§ **INPUT**
# # # # #

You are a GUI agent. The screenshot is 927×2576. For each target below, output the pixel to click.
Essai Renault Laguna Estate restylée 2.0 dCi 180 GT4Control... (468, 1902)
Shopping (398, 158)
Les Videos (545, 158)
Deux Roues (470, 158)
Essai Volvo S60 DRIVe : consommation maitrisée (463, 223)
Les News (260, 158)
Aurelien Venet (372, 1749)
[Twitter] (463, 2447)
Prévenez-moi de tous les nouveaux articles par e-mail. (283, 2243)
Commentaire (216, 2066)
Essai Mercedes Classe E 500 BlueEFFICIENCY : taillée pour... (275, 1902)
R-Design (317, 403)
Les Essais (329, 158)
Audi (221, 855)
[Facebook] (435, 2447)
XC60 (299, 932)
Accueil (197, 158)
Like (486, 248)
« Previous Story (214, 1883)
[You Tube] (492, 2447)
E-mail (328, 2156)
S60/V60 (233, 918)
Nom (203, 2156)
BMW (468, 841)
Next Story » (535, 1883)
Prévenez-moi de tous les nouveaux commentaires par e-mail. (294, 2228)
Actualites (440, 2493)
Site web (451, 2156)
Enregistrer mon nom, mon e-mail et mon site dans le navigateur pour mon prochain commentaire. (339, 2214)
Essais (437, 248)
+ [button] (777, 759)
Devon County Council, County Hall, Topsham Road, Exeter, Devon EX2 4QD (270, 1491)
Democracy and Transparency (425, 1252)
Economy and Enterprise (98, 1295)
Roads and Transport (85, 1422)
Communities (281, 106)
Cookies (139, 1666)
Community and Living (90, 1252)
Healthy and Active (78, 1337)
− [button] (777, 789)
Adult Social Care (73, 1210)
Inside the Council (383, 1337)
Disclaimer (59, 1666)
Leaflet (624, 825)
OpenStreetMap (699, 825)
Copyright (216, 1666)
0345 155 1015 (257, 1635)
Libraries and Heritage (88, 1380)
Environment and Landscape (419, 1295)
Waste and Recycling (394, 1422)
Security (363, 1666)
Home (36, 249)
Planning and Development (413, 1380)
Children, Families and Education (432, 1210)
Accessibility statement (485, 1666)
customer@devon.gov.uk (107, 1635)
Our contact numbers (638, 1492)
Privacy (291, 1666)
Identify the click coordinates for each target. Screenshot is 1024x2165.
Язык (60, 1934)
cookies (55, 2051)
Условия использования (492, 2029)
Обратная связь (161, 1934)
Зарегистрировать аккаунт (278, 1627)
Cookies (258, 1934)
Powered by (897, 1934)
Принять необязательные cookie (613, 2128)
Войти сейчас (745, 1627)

# # # # #

Starting at the line that contains "cookies (55, 2051)", output each remaining line of the listing, the last line included, exactly as it appears.

§ **RESPONSE TO THIS EXERCISE**
cookies (55, 2051)
Условия использования (492, 2029)
Обратная связь (161, 1934)
Зарегистрировать аккаунт (278, 1627)
Cookies (258, 1934)
Powered by (897, 1934)
Принять необязательные cookie (613, 2128)
Войти сейчас (745, 1627)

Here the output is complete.